Copy out every line of the data below word for word, without changing anything.

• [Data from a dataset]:
☆ ☆ ☆

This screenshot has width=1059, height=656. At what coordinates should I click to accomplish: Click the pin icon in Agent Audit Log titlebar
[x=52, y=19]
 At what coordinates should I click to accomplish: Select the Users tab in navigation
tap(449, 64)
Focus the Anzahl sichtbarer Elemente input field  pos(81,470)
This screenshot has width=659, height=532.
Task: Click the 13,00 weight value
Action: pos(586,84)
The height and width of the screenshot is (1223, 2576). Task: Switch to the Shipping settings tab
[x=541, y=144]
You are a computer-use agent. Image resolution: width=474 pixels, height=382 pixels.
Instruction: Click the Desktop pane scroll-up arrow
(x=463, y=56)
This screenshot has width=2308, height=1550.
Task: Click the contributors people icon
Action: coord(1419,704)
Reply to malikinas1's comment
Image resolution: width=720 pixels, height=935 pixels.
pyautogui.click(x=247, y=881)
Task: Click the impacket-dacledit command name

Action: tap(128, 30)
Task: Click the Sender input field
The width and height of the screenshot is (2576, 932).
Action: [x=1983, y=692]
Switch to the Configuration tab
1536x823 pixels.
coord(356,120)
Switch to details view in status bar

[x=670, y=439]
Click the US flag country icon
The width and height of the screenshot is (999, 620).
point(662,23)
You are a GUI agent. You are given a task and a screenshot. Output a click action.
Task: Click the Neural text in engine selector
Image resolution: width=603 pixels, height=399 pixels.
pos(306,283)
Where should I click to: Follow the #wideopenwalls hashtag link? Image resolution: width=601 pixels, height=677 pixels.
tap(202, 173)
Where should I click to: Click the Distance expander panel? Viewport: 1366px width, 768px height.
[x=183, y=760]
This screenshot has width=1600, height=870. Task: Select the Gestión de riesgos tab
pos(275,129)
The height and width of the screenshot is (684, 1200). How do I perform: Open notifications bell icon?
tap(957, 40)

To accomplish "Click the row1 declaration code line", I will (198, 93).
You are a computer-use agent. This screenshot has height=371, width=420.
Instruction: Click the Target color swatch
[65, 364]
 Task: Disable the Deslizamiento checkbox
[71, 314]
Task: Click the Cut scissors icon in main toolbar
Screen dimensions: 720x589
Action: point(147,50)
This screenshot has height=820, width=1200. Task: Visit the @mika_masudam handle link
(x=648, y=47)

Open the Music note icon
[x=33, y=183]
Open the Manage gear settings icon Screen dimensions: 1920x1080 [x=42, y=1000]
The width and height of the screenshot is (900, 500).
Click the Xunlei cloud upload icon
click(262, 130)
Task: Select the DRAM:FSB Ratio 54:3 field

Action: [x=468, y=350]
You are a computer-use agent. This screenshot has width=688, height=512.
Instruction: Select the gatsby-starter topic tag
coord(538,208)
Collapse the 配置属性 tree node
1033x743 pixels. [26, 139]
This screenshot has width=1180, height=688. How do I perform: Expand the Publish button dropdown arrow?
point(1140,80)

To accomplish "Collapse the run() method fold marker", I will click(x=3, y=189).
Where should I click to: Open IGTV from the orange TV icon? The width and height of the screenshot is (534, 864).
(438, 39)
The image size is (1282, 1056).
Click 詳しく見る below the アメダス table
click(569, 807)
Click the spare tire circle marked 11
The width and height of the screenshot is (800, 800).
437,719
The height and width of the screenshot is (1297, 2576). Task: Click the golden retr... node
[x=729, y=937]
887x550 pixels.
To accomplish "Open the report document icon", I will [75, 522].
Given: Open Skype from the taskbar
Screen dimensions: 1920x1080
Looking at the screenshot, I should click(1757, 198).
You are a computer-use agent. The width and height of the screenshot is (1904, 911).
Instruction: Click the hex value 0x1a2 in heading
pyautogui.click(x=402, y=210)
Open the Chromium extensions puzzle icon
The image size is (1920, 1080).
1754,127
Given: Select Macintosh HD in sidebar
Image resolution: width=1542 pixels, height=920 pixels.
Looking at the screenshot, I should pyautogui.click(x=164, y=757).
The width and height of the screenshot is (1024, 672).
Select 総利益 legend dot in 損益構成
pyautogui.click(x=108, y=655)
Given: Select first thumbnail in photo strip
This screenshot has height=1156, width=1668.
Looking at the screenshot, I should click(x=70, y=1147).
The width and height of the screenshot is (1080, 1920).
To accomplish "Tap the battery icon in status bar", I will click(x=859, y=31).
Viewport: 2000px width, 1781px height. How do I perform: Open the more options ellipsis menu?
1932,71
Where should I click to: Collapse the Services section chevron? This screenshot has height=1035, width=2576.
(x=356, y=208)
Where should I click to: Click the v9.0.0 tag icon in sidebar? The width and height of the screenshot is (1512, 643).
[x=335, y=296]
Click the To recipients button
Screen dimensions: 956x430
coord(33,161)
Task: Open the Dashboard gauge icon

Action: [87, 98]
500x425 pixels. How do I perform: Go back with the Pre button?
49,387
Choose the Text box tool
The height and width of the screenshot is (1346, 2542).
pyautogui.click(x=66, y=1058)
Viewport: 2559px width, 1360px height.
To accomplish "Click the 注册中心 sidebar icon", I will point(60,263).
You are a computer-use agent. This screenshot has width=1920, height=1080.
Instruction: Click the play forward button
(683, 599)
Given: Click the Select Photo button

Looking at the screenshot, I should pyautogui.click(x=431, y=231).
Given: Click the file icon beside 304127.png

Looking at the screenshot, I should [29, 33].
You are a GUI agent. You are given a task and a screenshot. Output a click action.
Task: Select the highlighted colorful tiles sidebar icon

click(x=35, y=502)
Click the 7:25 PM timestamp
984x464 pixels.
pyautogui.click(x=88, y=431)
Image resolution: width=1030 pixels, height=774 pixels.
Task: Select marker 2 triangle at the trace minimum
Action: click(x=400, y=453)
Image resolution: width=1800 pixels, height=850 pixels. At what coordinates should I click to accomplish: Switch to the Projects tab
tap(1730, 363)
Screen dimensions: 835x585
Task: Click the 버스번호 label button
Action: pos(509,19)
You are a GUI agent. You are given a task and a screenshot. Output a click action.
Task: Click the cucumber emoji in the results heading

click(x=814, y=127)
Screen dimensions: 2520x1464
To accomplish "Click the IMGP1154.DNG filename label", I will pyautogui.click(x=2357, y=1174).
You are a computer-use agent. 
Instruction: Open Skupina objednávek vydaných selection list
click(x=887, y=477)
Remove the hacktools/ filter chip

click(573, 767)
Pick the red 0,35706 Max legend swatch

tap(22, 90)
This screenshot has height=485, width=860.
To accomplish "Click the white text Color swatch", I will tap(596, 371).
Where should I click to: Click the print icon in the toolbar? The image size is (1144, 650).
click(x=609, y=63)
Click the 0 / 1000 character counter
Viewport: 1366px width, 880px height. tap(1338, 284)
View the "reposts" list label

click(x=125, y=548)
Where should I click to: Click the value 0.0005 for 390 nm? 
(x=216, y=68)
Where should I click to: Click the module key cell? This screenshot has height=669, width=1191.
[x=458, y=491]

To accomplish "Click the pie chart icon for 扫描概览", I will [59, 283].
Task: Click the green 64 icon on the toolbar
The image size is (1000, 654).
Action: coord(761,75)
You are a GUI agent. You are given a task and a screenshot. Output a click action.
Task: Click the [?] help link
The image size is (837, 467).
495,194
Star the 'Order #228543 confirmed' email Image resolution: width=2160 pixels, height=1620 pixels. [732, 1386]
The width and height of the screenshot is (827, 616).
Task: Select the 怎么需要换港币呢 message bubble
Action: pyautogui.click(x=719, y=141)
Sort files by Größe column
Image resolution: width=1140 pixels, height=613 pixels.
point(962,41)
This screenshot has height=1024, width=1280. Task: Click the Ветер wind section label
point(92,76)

☆ ☆ ☆

• [Response]:
This screenshot has width=1059, height=656. At what coordinates should I click to accomplish: Click the pin icon in Agent Audit Log titlebar
[x=52, y=19]
 At what coordinates should I click to accomplish: Select the Users tab in navigation
tap(449, 64)
Focus the Anzahl sichtbarer Elemente input field  pos(81,470)
This screenshot has width=659, height=532.
Task: Click the 13,00 weight value
Action: pos(586,84)
The height and width of the screenshot is (1223, 2576). Task: Switch to the Shipping settings tab
[x=541, y=144]
You are a computer-use agent. Image resolution: width=474 pixels, height=382 pixels.
Instruction: Click the Desktop pane scroll-up arrow
(x=463, y=56)
This screenshot has width=2308, height=1550.
Task: Click the contributors people icon
Action: coord(1419,704)
Reply to malikinas1's comment
Image resolution: width=720 pixels, height=935 pixels.
pyautogui.click(x=247, y=881)
Task: Click the impacket-dacledit command name

Action: tap(128, 30)
Task: Click the Sender input field
The width and height of the screenshot is (2576, 932).
Action: [x=1983, y=692]
Switch to the Configuration tab
1536x823 pixels.
coord(356,120)
Switch to details view in status bar

[x=670, y=439]
Click the US flag country icon
The width and height of the screenshot is (999, 620).
point(662,23)
You are a GUI agent. You are given a task and a screenshot. Output a click action.
Task: Click the Neural text in engine selector
Image resolution: width=603 pixels, height=399 pixels.
pos(306,283)
Where should I click to: Follow the #wideopenwalls hashtag link? Image resolution: width=601 pixels, height=677 pixels.
tap(202, 173)
Where should I click to: Click the Distance expander panel? Viewport: 1366px width, 768px height.
[x=183, y=760]
This screenshot has width=1600, height=870. Task: Select the Gestión de riesgos tab
pos(275,129)
The height and width of the screenshot is (684, 1200). How do I perform: Open notifications bell icon?
tap(957, 40)

To accomplish "Click the row1 declaration code line", I will (198, 93).
You are a computer-use agent. This screenshot has height=371, width=420.
Instruction: Click the Target color swatch
[65, 364]
 Task: Disable the Deslizamiento checkbox
[71, 314]
Task: Click the Cut scissors icon in main toolbar
Screen dimensions: 720x589
Action: point(147,50)
This screenshot has height=820, width=1200. Task: Visit the @mika_masudam handle link
(x=648, y=47)

Open the Music note icon
[x=33, y=183]
Open the Manage gear settings icon Screen dimensions: 1920x1080 [x=42, y=1000]
The width and height of the screenshot is (900, 500).
Click the Xunlei cloud upload icon
click(262, 130)
Task: Select the DRAM:FSB Ratio 54:3 field

Action: [x=468, y=350]
You are a computer-use agent. This screenshot has width=688, height=512.
Instruction: Select the gatsby-starter topic tag
coord(538,208)
Collapse the 配置属性 tree node
1033x743 pixels. [26, 139]
This screenshot has width=1180, height=688. How do I perform: Expand the Publish button dropdown arrow?
point(1140,80)

To accomplish "Collapse the run() method fold marker", I will click(x=3, y=189).
Where should I click to: Open IGTV from the orange TV icon? The width and height of the screenshot is (534, 864).
(438, 39)
The image size is (1282, 1056).
Click 詳しく見る below the アメダス table
click(569, 807)
Click the spare tire circle marked 11
The width and height of the screenshot is (800, 800).
437,719
The height and width of the screenshot is (1297, 2576). Task: Click the golden retr... node
[x=729, y=937]
887x550 pixels.
To accomplish "Open the report document icon", I will [75, 522].
Given: Open Skype from the taskbar
Screen dimensions: 1920x1080
Looking at the screenshot, I should click(1757, 198).
You are a computer-use agent. The width and height of the screenshot is (1904, 911).
Instruction: Click the hex value 0x1a2 in heading
pyautogui.click(x=402, y=210)
Open the Chromium extensions puzzle icon
The image size is (1920, 1080).
1754,127
Given: Select Macintosh HD in sidebar
Image resolution: width=1542 pixels, height=920 pixels.
Looking at the screenshot, I should pyautogui.click(x=164, y=757).
The width and height of the screenshot is (1024, 672).
Select 総利益 legend dot in 損益構成
pyautogui.click(x=108, y=655)
Given: Select first thumbnail in photo strip
This screenshot has height=1156, width=1668.
Looking at the screenshot, I should click(x=70, y=1147).
The width and height of the screenshot is (1080, 1920).
To accomplish "Tap the battery icon in status bar", I will click(x=859, y=31).
Viewport: 2000px width, 1781px height. How do I perform: Open the more options ellipsis menu?
1932,71
Where should I click to: Collapse the Services section chevron? This screenshot has height=1035, width=2576.
(x=356, y=208)
Where should I click to: Click the v9.0.0 tag icon in sidebar? The width and height of the screenshot is (1512, 643).
[x=335, y=296]
Click the To recipients button
Screen dimensions: 956x430
coord(33,161)
Task: Open the Dashboard gauge icon

Action: [87, 98]
500x425 pixels. How do I perform: Go back with the Pre button?
49,387
Choose the Text box tool
The height and width of the screenshot is (1346, 2542).
pyautogui.click(x=66, y=1058)
Viewport: 2559px width, 1360px height.
To accomplish "Click the 注册中心 sidebar icon", I will point(60,263).
You are a computer-use agent. This screenshot has width=1920, height=1080.
Instruction: Click the play forward button
(683, 599)
Given: Click the Select Photo button

Looking at the screenshot, I should pyautogui.click(x=431, y=231).
Given: Click the file icon beside 304127.png

Looking at the screenshot, I should [29, 33].
You are a GUI agent. You are given a task and a screenshot. Output a click action.
Task: Select the highlighted colorful tiles sidebar icon

click(x=35, y=502)
Click the 7:25 PM timestamp
984x464 pixels.
pyautogui.click(x=88, y=431)
Image resolution: width=1030 pixels, height=774 pixels.
Task: Select marker 2 triangle at the trace minimum
Action: click(x=400, y=453)
Image resolution: width=1800 pixels, height=850 pixels. At what coordinates should I click to accomplish: Switch to the Projects tab
tap(1730, 363)
Screen dimensions: 835x585
Task: Click the 버스번호 label button
Action: pos(509,19)
You are a GUI agent. You are given a task and a screenshot. Output a click action.
Task: Click the cucumber emoji in the results heading

click(x=814, y=127)
Screen dimensions: 2520x1464
To accomplish "Click the IMGP1154.DNG filename label", I will pyautogui.click(x=2357, y=1174).
You are a computer-use agent. 
Instruction: Open Skupina objednávek vydaných selection list
click(x=887, y=477)
Remove the hacktools/ filter chip

click(573, 767)
Pick the red 0,35706 Max legend swatch

tap(22, 90)
This screenshot has height=485, width=860.
To accomplish "Click the white text Color swatch", I will tap(596, 371).
Where should I click to: Click the print icon in the toolbar? The image size is (1144, 650).
click(x=609, y=63)
Click the 0 / 1000 character counter
Viewport: 1366px width, 880px height. tap(1338, 284)
View the "reposts" list label

click(x=125, y=548)
Where should I click to: Click the value 0.0005 for 390 nm? 
(x=216, y=68)
Where should I click to: Click the module key cell? This screenshot has height=669, width=1191.
[x=458, y=491]

To accomplish "Click the pie chart icon for 扫描概览", I will [59, 283].
Task: Click the green 64 icon on the toolbar
The image size is (1000, 654).
Action: coord(761,75)
You are a GUI agent. You are given a task and a screenshot. Output a click action.
Task: Click the [?] help link
The image size is (837, 467).
495,194
Star the 'Order #228543 confirmed' email Image resolution: width=2160 pixels, height=1620 pixels. [732, 1386]
The width and height of the screenshot is (827, 616).
Task: Select the 怎么需要换港币呢 message bubble
Action: pyautogui.click(x=719, y=141)
Sort files by Größe column
Image resolution: width=1140 pixels, height=613 pixels.
point(962,41)
This screenshot has height=1024, width=1280. Task: Click the Ветер wind section label
point(92,76)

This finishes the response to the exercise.